Segment Open
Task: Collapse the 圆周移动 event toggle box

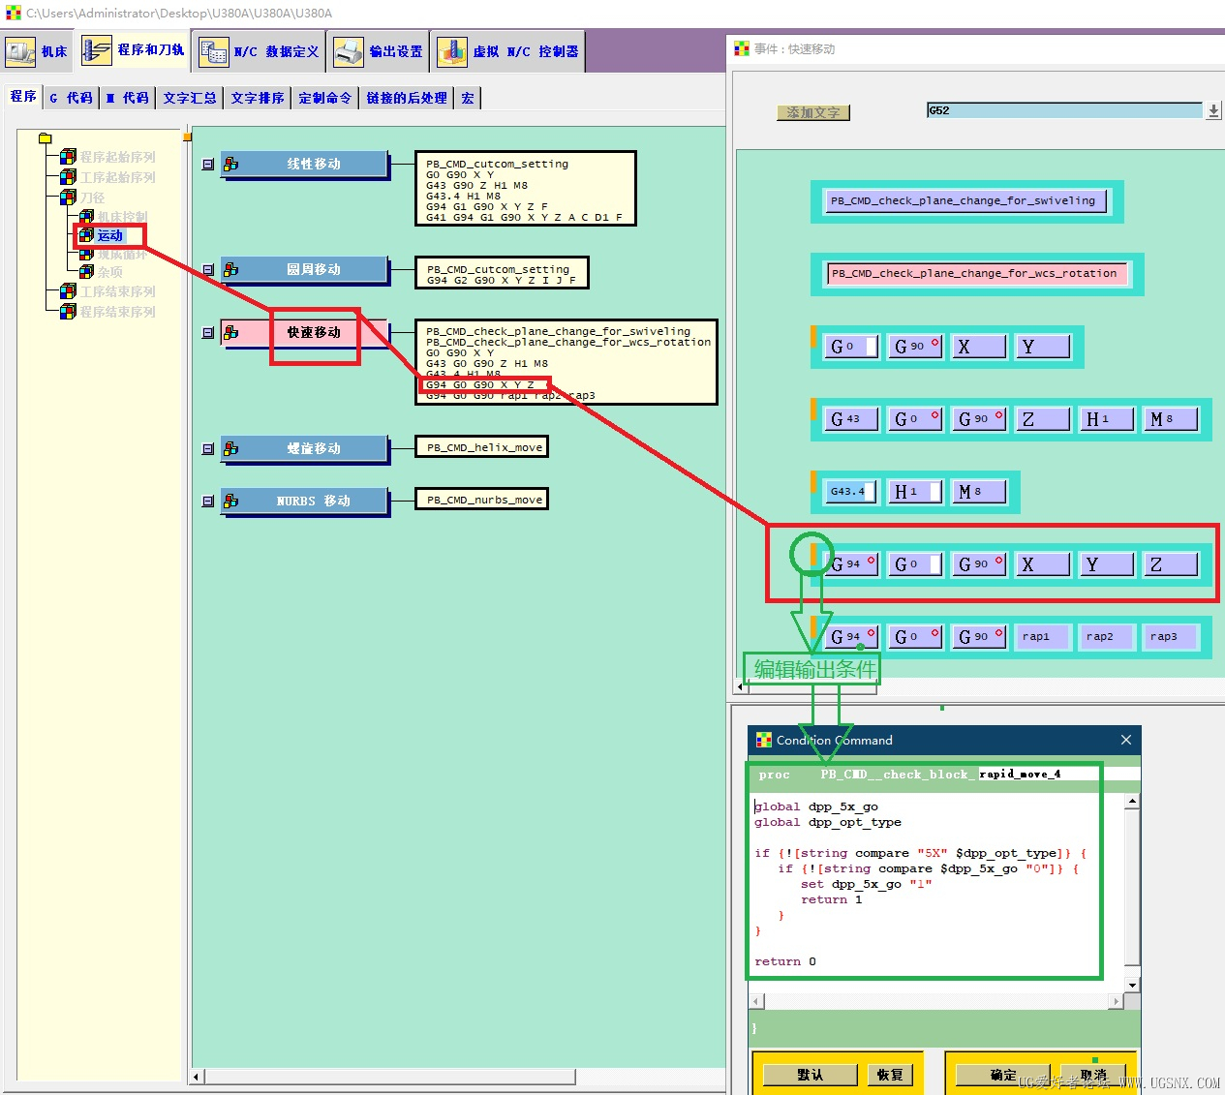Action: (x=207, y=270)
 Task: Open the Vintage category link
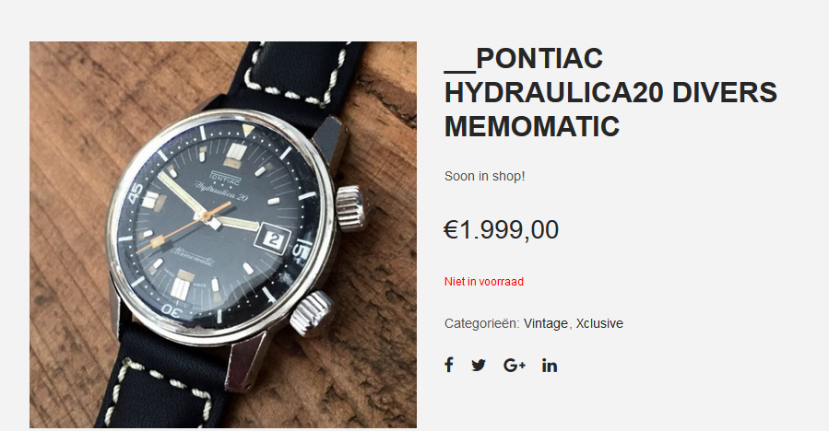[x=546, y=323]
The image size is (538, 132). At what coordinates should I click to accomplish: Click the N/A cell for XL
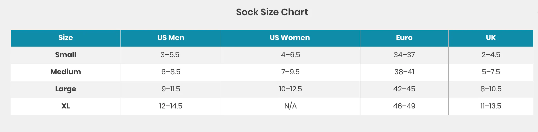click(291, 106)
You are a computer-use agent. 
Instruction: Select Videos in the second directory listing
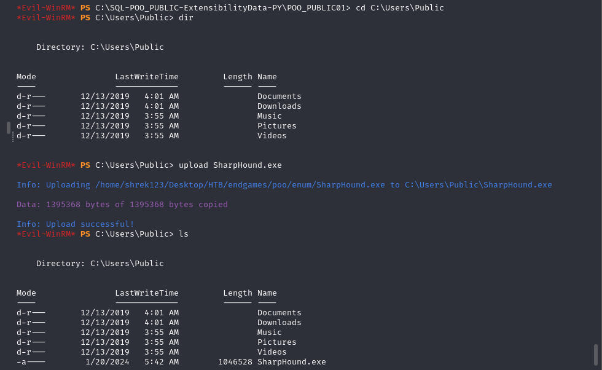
Segment Closed
Exercise directions —
An exact copy of the lines above, from the first through the line that holds "You are a computer-use agent.", is what is needed; leave the pictures out.

Output for this exercise —
Task: Collapse the 圆周移动 event toggle box

Action: (x=207, y=270)
 Task: Open the Vintage category link
[x=546, y=323]
The image size is (538, 132). At what coordinates should I click to accomplish: Click the N/A cell for XL
click(291, 106)
You are a computer-use agent. 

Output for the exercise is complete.